* _Objective_
Output the lines below as a JSON list of strings, one string per line, with blank lines skipped and the pictures left out.

──────── Given data ────────

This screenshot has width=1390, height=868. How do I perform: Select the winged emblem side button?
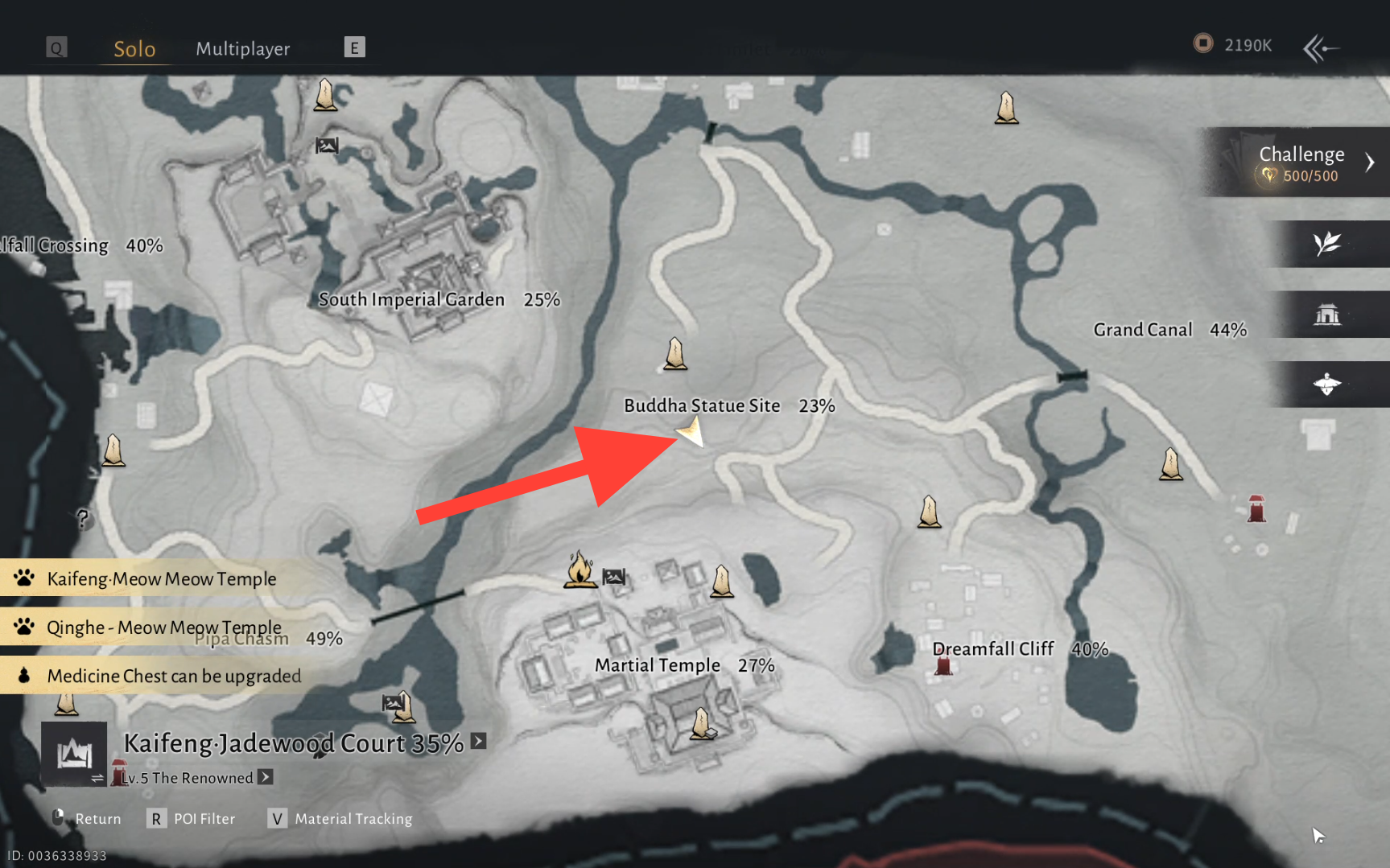coord(1327,385)
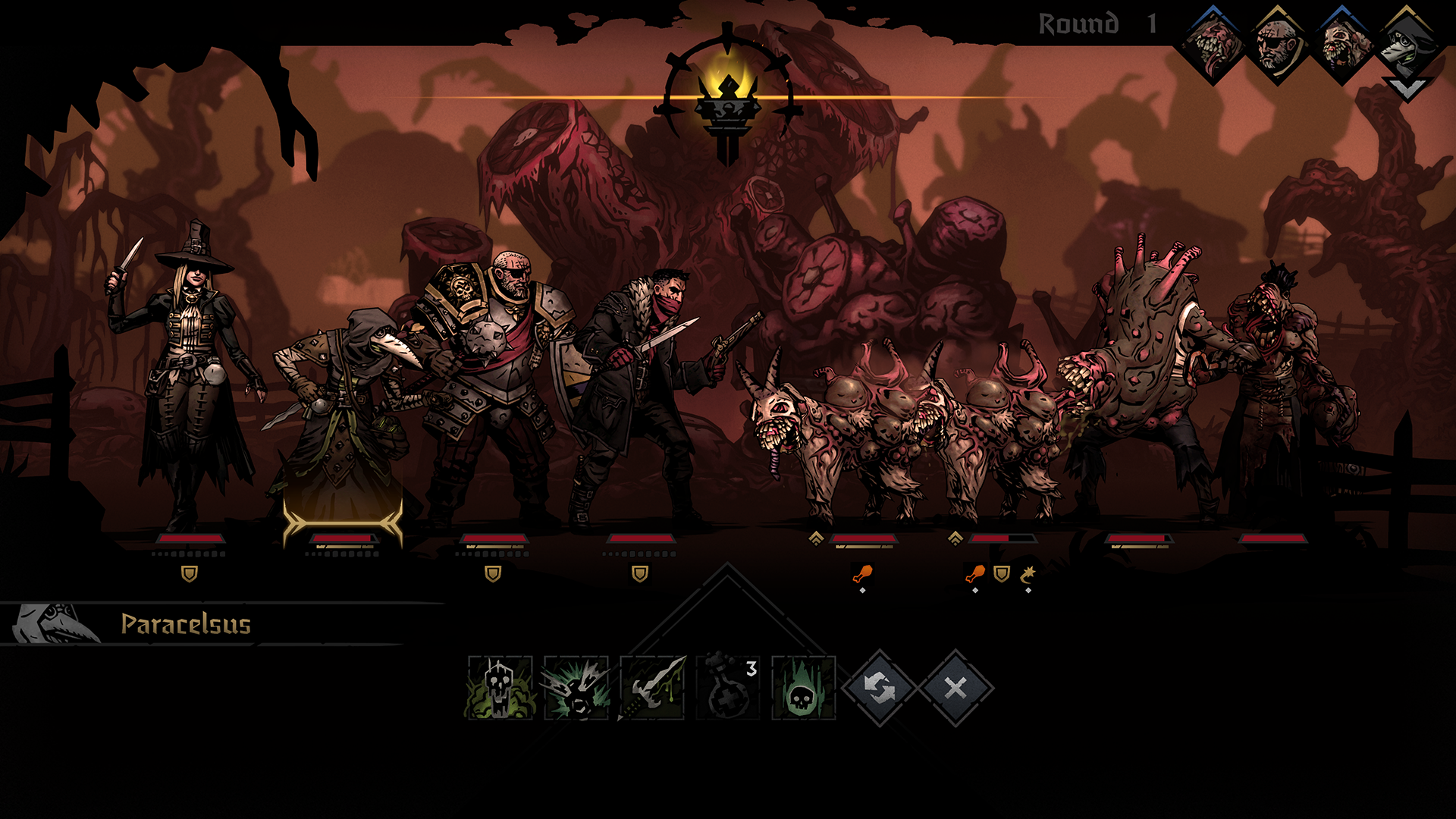The image size is (1456, 819).
Task: Click the meat token under the hound enemy
Action: [862, 574]
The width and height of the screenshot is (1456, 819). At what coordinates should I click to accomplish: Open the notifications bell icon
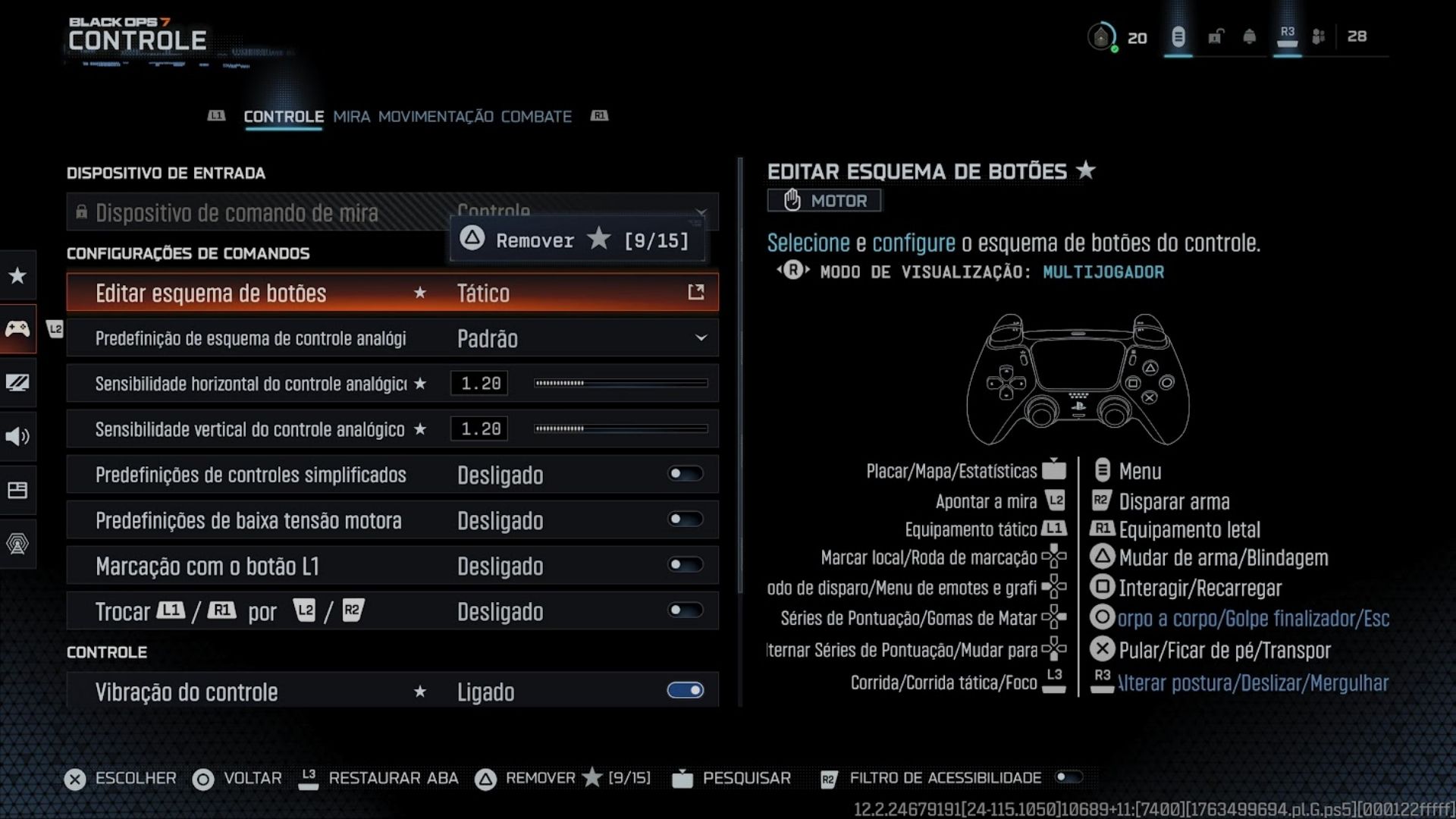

────────

* _Task solution_
[
  "This screenshot has width=1390, height=868. How do I perform: Select the winged emblem side button?",
  "coord(1327,385)",
  "The image size is (1456, 819).",
  "Task: Click the meat token under the hound enemy",
  "Action: [862, 574]",
  "The width and height of the screenshot is (1456, 819). At what coordinates should I click to accomplish: Open the notifications bell icon"
]